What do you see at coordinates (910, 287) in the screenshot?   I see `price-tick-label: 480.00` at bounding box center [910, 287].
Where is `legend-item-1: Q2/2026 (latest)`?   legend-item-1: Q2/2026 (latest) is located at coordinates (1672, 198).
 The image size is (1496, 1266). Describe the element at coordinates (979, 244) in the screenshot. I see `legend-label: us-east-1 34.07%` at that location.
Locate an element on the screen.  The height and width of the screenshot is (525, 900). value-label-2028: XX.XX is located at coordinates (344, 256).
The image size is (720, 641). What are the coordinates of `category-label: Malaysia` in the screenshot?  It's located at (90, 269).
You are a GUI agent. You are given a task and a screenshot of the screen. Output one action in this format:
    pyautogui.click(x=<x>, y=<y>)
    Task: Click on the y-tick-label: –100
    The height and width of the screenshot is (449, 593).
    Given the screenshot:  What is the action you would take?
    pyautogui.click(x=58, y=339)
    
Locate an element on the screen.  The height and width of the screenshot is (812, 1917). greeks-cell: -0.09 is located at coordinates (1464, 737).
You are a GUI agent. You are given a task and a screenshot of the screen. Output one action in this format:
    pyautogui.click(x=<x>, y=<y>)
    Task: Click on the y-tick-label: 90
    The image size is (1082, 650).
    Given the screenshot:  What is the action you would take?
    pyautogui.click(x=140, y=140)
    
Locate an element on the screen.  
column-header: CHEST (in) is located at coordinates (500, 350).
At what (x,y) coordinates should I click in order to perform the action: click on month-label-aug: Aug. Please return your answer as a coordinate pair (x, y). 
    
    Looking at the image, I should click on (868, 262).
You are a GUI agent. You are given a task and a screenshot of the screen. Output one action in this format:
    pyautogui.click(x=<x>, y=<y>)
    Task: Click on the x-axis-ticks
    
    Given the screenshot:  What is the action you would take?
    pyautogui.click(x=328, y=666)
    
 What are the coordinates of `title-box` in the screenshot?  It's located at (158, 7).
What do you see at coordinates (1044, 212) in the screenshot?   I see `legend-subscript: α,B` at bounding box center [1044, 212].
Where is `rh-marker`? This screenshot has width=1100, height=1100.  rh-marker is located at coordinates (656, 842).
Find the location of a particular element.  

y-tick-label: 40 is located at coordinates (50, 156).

Work order:
Rewrite all the entries above so that every "GUI agent" becomes "screen assistant", with nothing else changed.

Response:
What do you see at coordinates (910, 287) in the screenshot?   I see `price-tick-label: 480.00` at bounding box center [910, 287].
Where is `legend-item-1: Q2/2026 (latest)`?   legend-item-1: Q2/2026 (latest) is located at coordinates (1672, 198).
 The image size is (1496, 1266). Describe the element at coordinates (979, 244) in the screenshot. I see `legend-label: us-east-1 34.07%` at that location.
Locate an element on the screen.  The height and width of the screenshot is (525, 900). value-label-2028: XX.XX is located at coordinates (344, 256).
The image size is (720, 641). What are the coordinates of `category-label: Malaysia` in the screenshot?  It's located at (90, 269).
You are a screen assistant. You are given a task and a screenshot of the screen. Output one action in this format:
    pyautogui.click(x=<x>, y=<y>)
    Task: Click on the y-tick-label: –100
    The height and width of the screenshot is (449, 593).
    Given the screenshot:  What is the action you would take?
    pyautogui.click(x=58, y=339)
    
Locate an element on the screen.  The height and width of the screenshot is (812, 1917). greeks-cell: -0.09 is located at coordinates (1464, 737).
You are a screen assistant. You are given a task and a screenshot of the screen. Output one action in this format:
    pyautogui.click(x=<x>, y=<y>)
    Task: Click on the y-tick-label: 90
    The image size is (1082, 650).
    Given the screenshot:  What is the action you would take?
    pyautogui.click(x=140, y=140)
    
Locate an element on the screen.  
column-header: CHEST (in) is located at coordinates (500, 350).
At what (x,y) coordinates should I click in order to perform the action: click on month-label-aug: Aug. Please return your answer as a coordinate pair (x, y). 
    
    Looking at the image, I should click on (868, 262).
You are a screen assistant. You are given a task and a screenshot of the screen. Output one action in this format:
    pyautogui.click(x=<x>, y=<y>)
    Task: Click on the x-axis-ticks
    
    Given the screenshot:  What is the action you would take?
    pyautogui.click(x=328, y=666)
    
 What are the coordinates of `title-box` in the screenshot?  It's located at (158, 7).
What do you see at coordinates (1044, 212) in the screenshot?   I see `legend-subscript: α,B` at bounding box center [1044, 212].
Where is `rh-marker`? This screenshot has width=1100, height=1100.  rh-marker is located at coordinates (656, 842).
Find the location of a particular element.  

y-tick-label: 40 is located at coordinates (50, 156).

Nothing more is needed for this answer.